Why does numba work on numpy string vectors but not on numpy strings?-CodePudding

Consider the simplest possible function

@numba.jit
def foo(s1):
    return s1

Now constructing an array of np.bytes_ objects

> a = np.array(['abc']*5, dtype='S5')
> a
array([b'abc', b'abc', b'abc', b'abc', b'abc'], dtype='|S5')

Why does calling foo with the vector work:

> foo(a)
array([b'abc', b'abc', b'abc', b'abc', b'abc'], dtype='|S5')

But calling foo with a single element raises an exception

> foo(a[0])
---------------------------------------------------------------------------
TypeError                                 Traceback (most recent call last)
~\AppData\Local\Temp/ipykernel_8124/2559272744.py in <module>
----> 1 foo(a[0])

TypeError: bad argument type for built-in operation

(This is running numba 0.54.1 from conda-forge on Windows with Python 3.9.7 and numpy 1.20.3)

CodePudding user response：

Neither bytes nor np.bytes_ types are listed in the set of types supported by numba as of the latest release. The closest things it supports would be:

Character sequences (read: str) (though it specifically says "no operations are available on them", so this is pretty useless); your function would work if you called foo(a[0].decode()) to make it text (but only because it's a pretty useless function)
Actual numpy arrays; the cost to view the bytes/np.bytes_ as an np.array is pretty low, so you could just do: foo(np.frombuffer(a[0], np.uint8)) and produce something that is more programmatically useful and represents the same data.

CodePudding user response：

The bytes type is barely supported like the str type. They are very inefficiently supported and the support is minimalist. Moreover, there are some opened related bugs (like this one. Furthermore, AFAIK, there is no plan to work on this any time soon.

From my understanding, a[0] returns a numpy.bytes_-typed object which is not completely compatible with bytes (at least for Numba).

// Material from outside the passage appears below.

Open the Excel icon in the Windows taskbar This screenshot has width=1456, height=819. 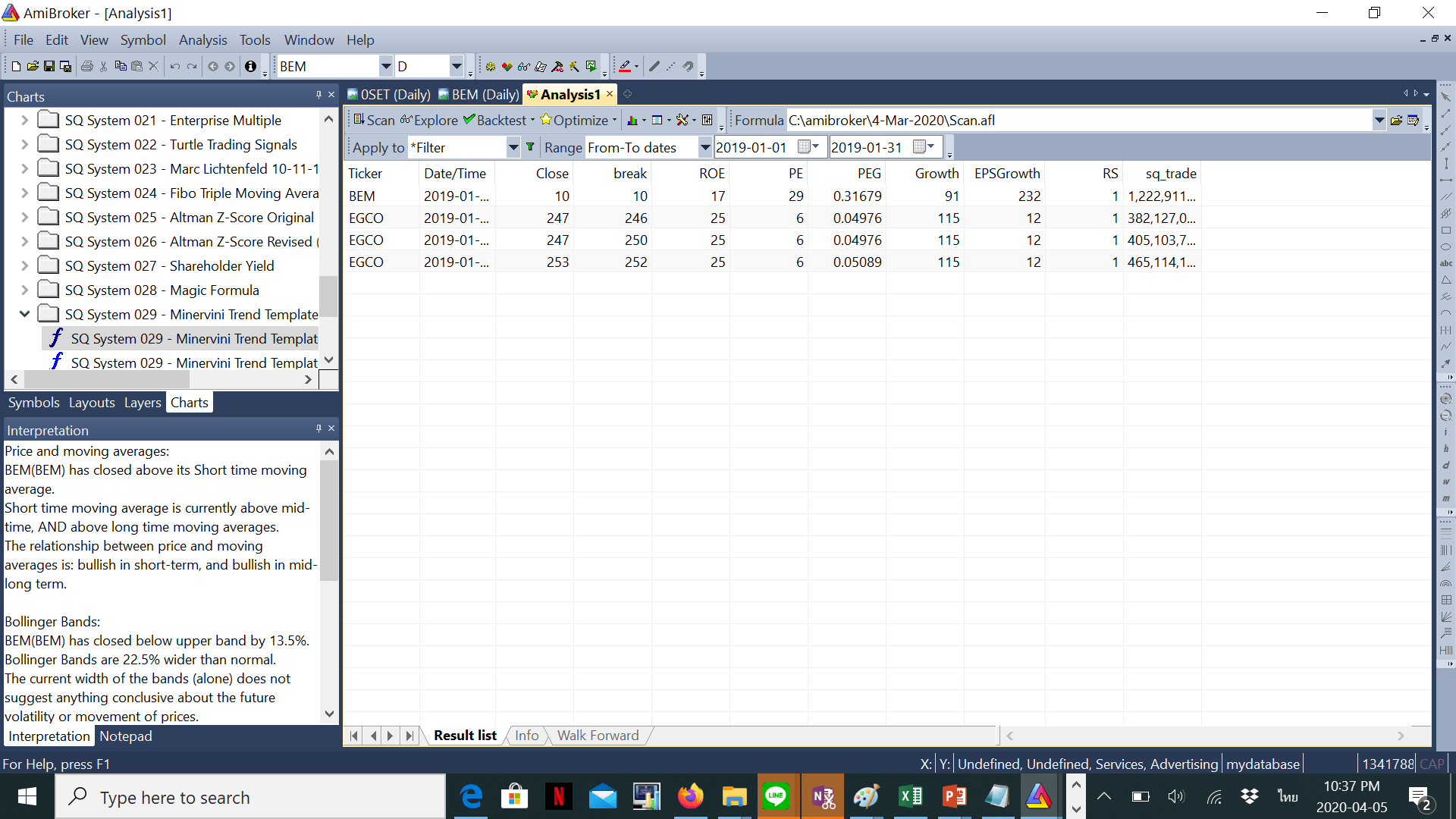910,796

Compiling the function with numpy.bytes_ appear to cause a bug that makes Numba being confused between numpy.bytes_ and bytes (Numba try to use a compiled function with the wrong type).

Indeed, the following code works:

@numba.jit
def foo(s1):
    return s1

foo(b'test')      # Works
foo(bytes(a[0]))  # Works

The following code fails:

@numba.jit
def foo(s1):
    return s1

foo(a[0])         # Fail and cause a bug
foo(bytes(a[0]))  # Now fail (do not recompile the function properly)
foo(b'test')      # Also fail (do not recompile the function properly)

Note that the bytes type is only supported in read-only mode.